#### Instructions to follow:
Copy each of the rows below word for word, without changing anything, and leave the pictures out of your answer.

#### Records for this task:
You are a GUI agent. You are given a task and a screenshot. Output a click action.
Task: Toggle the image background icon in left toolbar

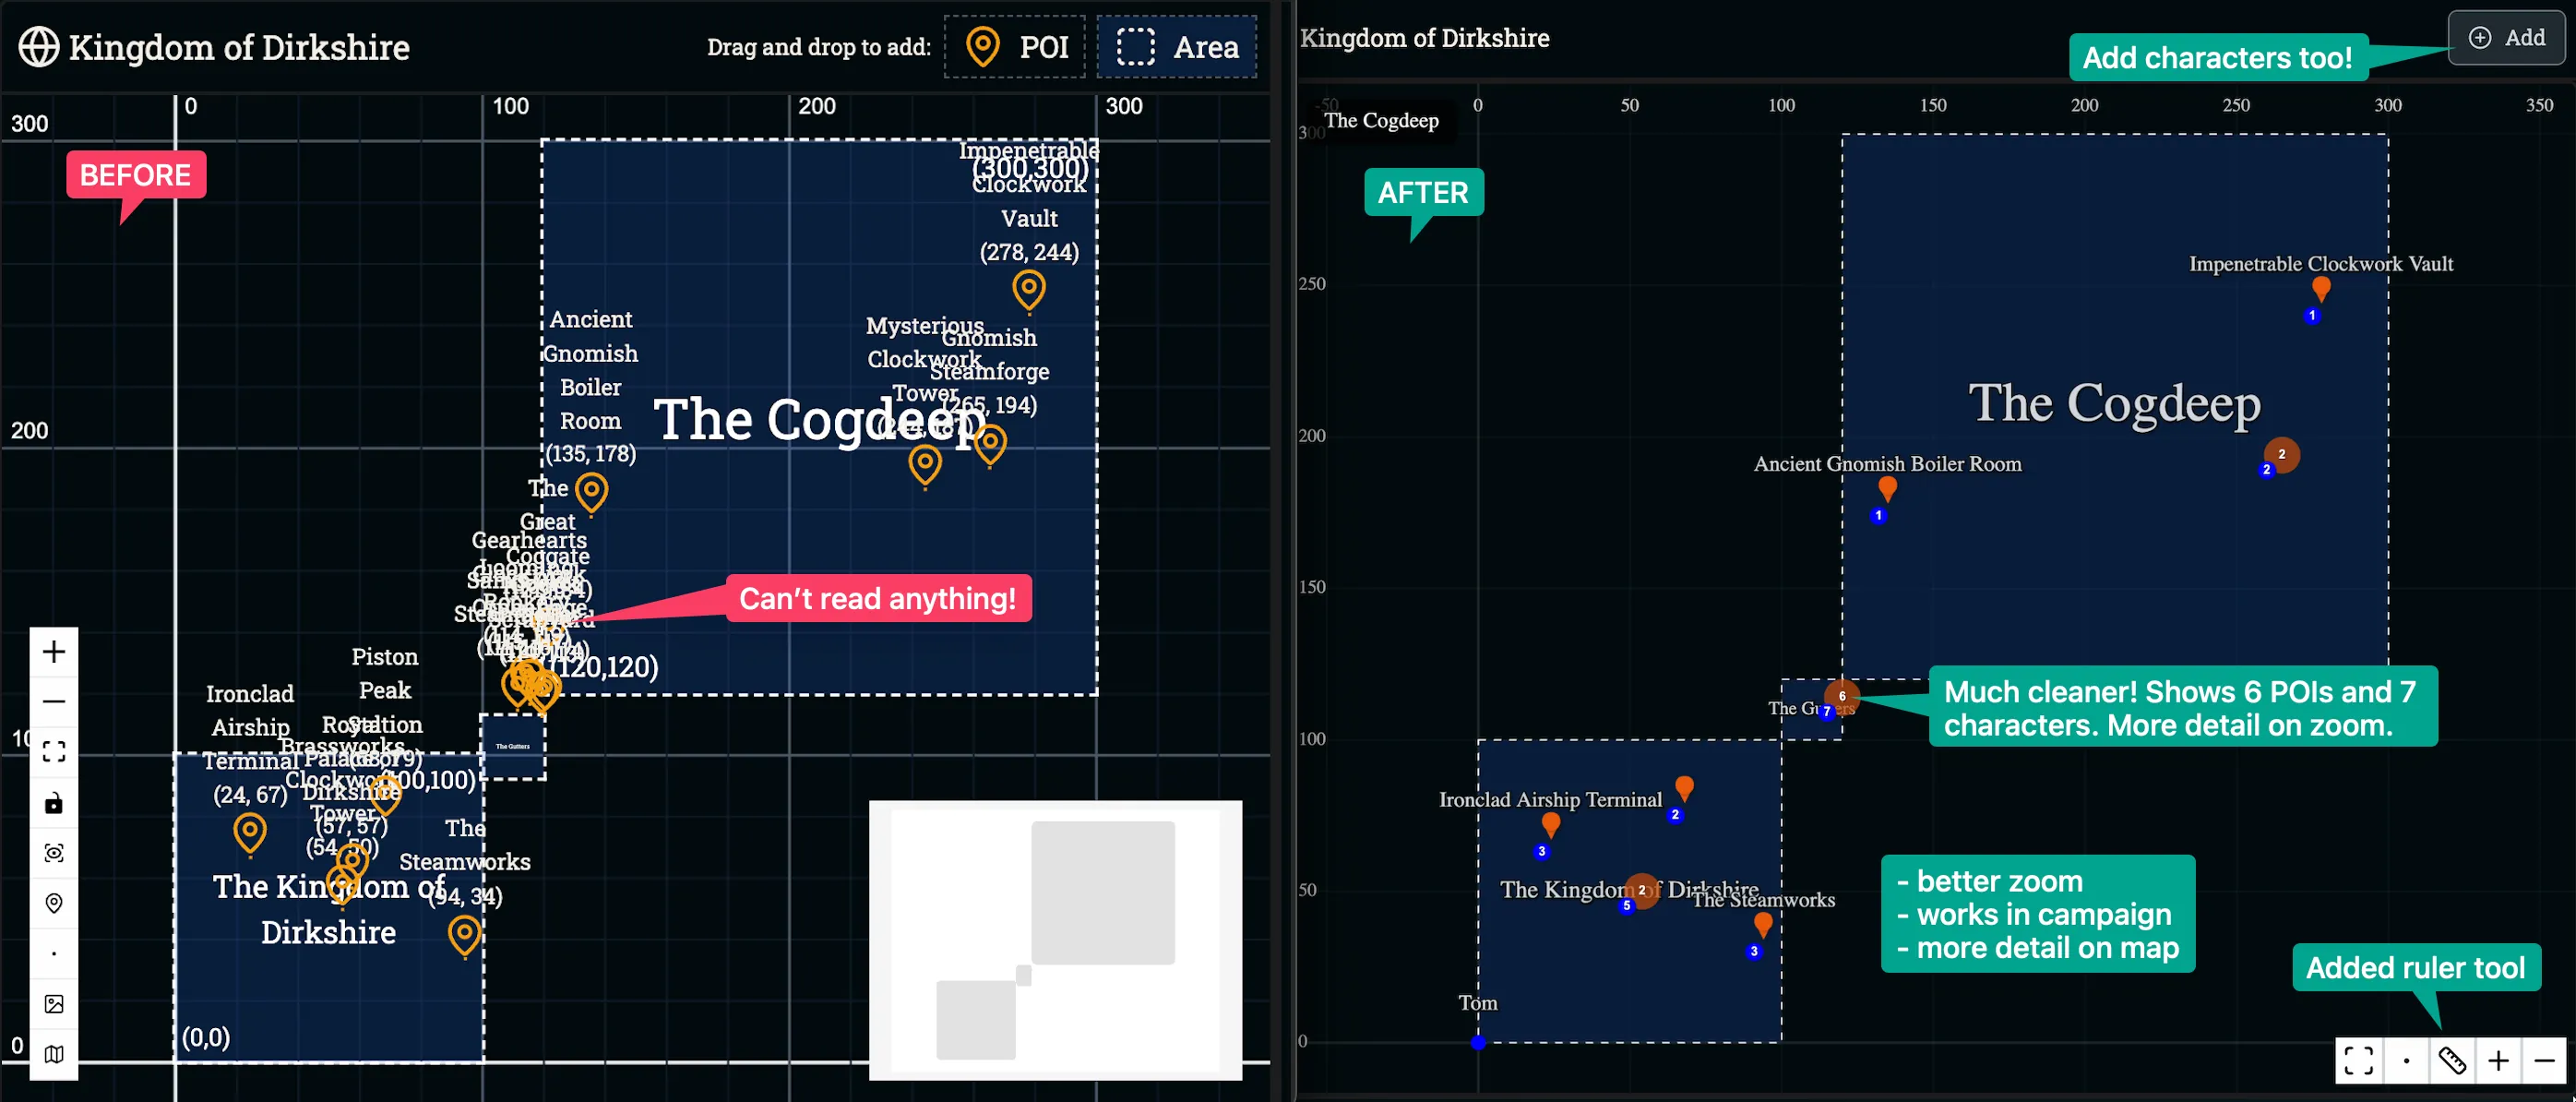[x=54, y=1004]
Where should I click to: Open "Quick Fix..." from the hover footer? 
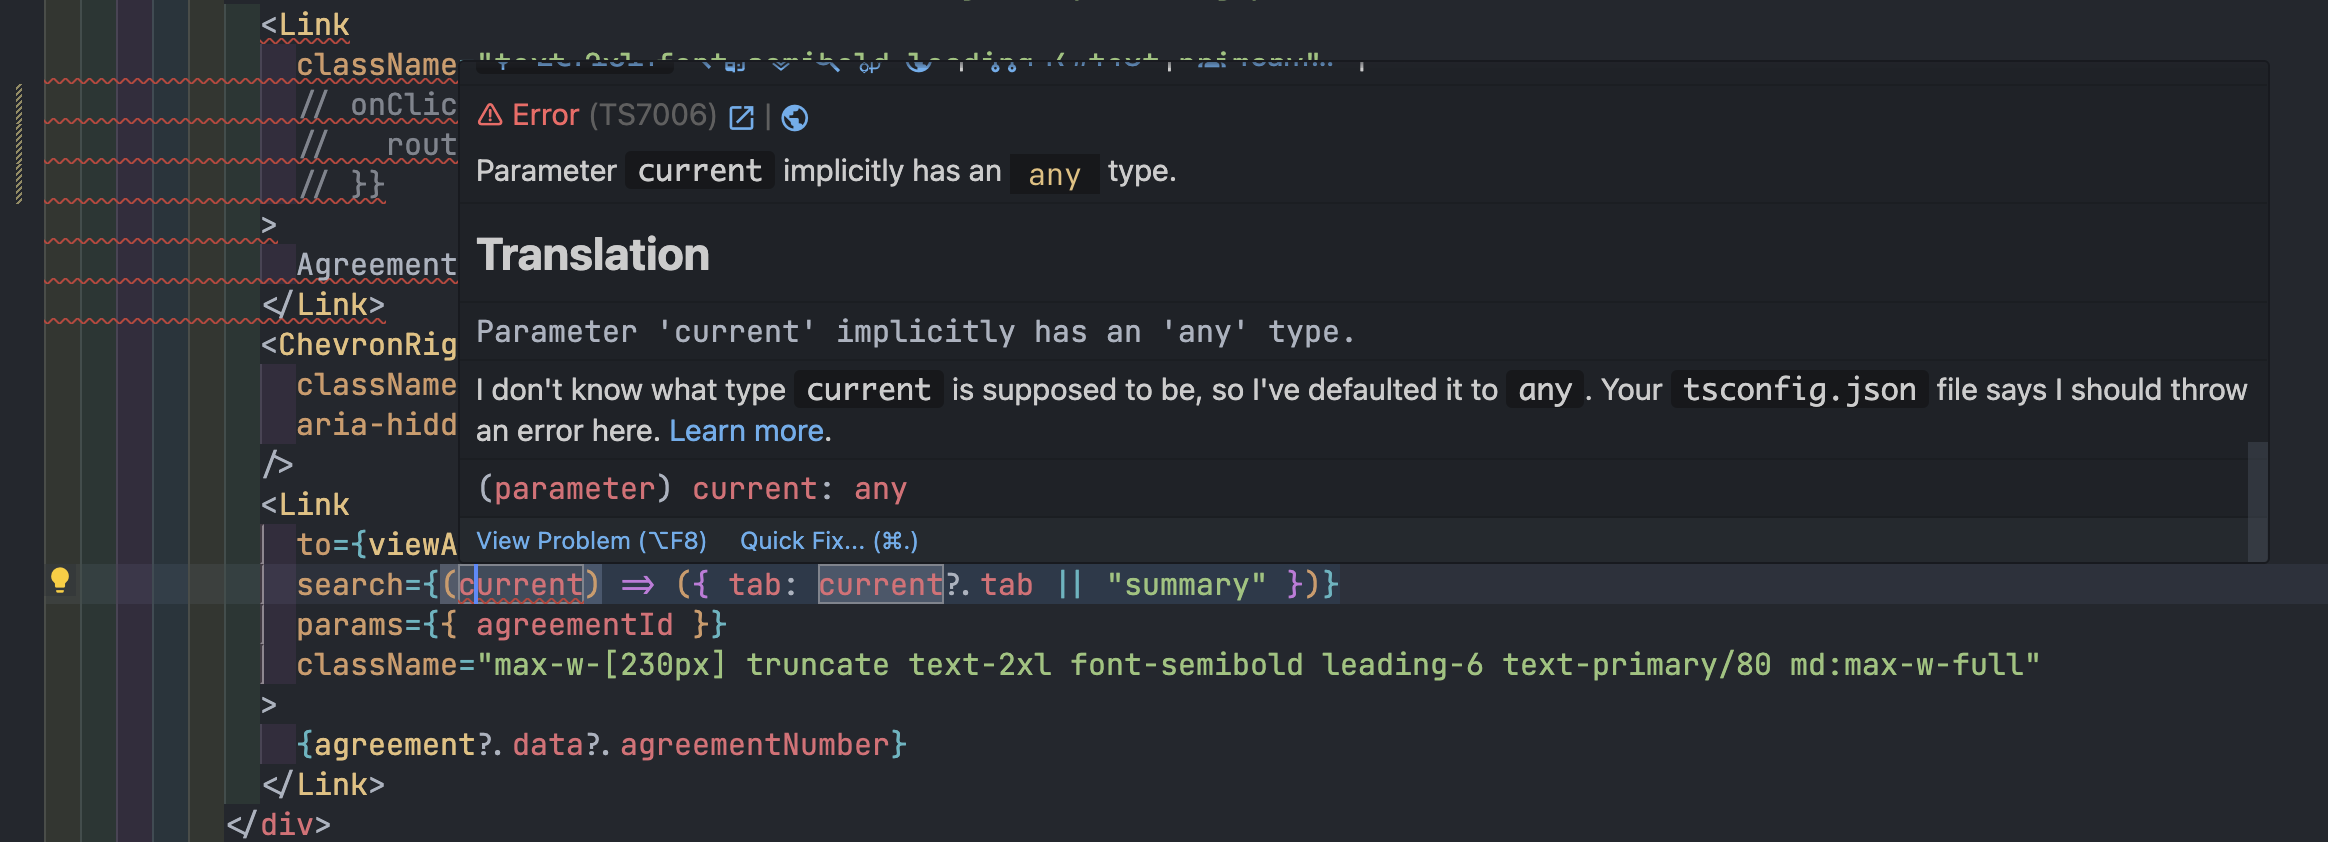[x=828, y=541]
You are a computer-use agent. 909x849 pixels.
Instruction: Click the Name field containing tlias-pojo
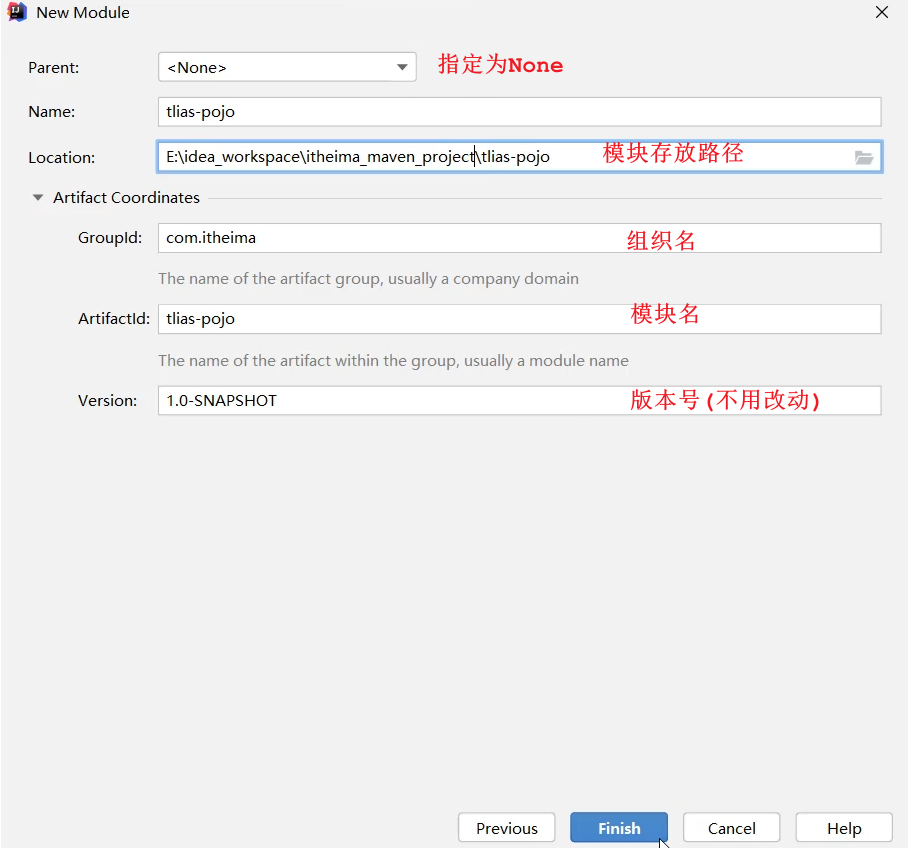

#### Task answer:
You are a GUI agent. You are given a task and a screenshot. Output a click action.
Task: Toggle the image background icon in left toolbar

[x=54, y=1004]
Where should I click to: Open "Quick Fix..." from the hover footer? 
[x=828, y=541]
You are a computer-use agent. 909x849 pixels.
Instruction: Click the Name field containing tlias-pojo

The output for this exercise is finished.